Test flights have so far been conducted from Stuttgart airport in southwest Germany, but the HY4 last week transitioned to Freidrichshafen, around 69nm (127km) to the south, to take part in the Aero general aviation show.

Kallo says the aircraft should return to its Stuttgart base on 1 May, allowing the resumption of flight-test activities, including further integration work with the airport.

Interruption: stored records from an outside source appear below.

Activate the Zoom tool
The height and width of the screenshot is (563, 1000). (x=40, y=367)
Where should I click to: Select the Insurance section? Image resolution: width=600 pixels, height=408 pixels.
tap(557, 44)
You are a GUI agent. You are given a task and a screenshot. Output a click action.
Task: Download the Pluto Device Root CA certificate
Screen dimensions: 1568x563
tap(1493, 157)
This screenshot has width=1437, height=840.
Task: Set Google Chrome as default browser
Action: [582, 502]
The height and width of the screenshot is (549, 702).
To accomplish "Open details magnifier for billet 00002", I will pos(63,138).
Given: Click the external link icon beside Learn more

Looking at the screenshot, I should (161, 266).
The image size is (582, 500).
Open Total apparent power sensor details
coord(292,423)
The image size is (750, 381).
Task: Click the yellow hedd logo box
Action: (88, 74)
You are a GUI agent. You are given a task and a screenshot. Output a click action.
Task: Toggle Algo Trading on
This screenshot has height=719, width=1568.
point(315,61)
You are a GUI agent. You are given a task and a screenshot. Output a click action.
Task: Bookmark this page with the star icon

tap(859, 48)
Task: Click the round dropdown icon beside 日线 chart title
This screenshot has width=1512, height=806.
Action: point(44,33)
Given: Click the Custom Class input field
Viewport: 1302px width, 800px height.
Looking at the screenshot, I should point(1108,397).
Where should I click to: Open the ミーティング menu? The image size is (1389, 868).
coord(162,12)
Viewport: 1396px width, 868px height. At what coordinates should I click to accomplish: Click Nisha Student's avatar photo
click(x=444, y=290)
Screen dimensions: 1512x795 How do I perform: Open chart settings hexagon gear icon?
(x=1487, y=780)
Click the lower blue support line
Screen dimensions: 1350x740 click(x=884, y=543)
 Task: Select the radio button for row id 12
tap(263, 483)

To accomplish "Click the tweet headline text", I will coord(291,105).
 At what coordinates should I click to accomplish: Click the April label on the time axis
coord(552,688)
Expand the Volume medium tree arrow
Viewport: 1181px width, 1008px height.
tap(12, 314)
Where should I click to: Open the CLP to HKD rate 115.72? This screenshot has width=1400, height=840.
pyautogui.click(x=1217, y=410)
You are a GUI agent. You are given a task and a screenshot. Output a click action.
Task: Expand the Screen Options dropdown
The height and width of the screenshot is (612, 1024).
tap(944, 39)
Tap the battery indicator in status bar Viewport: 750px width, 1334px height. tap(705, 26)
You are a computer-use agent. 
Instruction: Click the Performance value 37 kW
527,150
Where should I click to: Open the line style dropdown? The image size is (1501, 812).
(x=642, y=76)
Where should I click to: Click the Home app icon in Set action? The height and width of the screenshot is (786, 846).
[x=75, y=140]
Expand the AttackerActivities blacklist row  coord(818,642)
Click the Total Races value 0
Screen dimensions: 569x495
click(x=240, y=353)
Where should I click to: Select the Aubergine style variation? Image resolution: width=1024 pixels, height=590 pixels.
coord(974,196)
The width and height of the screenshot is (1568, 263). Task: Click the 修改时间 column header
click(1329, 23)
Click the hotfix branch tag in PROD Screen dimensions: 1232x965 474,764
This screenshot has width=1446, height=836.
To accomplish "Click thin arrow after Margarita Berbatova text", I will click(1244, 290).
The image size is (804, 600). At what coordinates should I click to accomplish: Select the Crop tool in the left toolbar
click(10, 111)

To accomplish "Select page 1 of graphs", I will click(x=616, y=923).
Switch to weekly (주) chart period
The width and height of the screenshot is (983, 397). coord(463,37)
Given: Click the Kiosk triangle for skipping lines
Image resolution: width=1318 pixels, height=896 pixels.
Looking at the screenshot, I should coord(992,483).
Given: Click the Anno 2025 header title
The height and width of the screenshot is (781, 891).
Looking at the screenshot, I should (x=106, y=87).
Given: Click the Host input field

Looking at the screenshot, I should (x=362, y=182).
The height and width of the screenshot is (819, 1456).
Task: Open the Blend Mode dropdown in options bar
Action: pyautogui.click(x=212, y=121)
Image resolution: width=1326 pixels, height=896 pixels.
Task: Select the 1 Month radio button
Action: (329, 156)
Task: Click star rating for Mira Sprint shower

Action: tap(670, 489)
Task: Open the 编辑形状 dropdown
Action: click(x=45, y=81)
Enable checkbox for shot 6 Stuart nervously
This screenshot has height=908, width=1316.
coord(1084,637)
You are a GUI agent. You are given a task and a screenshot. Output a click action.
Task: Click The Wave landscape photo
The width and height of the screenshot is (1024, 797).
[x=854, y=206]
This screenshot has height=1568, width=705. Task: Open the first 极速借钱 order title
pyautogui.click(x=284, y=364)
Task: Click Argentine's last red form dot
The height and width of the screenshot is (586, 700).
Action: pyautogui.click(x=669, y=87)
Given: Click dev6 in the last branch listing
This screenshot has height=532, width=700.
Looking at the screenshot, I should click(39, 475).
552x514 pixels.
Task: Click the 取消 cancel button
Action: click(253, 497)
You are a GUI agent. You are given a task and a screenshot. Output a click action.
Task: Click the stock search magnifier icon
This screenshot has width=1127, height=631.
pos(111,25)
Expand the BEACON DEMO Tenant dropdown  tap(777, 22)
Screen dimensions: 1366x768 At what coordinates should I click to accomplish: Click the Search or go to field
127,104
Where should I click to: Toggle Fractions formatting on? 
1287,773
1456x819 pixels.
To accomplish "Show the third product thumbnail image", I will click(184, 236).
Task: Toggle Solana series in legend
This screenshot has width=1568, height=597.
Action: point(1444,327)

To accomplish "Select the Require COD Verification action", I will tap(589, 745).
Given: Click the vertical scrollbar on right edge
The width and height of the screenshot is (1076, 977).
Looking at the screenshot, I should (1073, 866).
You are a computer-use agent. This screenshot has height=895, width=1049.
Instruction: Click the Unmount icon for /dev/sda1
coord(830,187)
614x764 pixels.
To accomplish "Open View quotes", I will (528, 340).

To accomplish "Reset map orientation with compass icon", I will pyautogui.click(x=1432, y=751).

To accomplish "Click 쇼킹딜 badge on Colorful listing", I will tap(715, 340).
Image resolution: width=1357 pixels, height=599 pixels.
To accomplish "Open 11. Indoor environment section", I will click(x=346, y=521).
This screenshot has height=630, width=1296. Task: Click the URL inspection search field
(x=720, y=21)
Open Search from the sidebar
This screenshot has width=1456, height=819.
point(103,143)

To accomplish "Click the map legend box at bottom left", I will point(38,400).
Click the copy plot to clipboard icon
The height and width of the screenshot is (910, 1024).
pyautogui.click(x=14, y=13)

This phase of testing should run until mid-June, when the aircraft will be dismantled and its current gaseous hydrogen fuel system replaced with one using liquid hydrogen.

Hy4 flying-c-H2Fly

Source: H2Fly

HY4 has now been taken to over 7,000ft

Ground trials of the upgraded aircraft – which will see its range at least doubled to 800nm – will then proceed from late-September onwards, he says; H2Fly hopes the trials will give it a better understanding of the requirements for ground handling and infrastructure.

Further flight testing, beginning towards the end of the year, will allow H2Fly to evaluate the performance of key components for a future 1MW-class powertrain on the smaller – and cheaper – 130kW system.

“The investment is too high if we do something wrong and we have to rearrange or rebuild the big system; that’s very expensive,” says Kallo.

The 1MW fuel cell powertrain will eventually equip a version of the Deutsche Aircraft D328eco, which is intended to enter service towards the end of the decade.

H2Fly has begun the process of preparation for part 21 design organisation approval, the first step towards achieving certification for the 1MW powertrain in around 2028.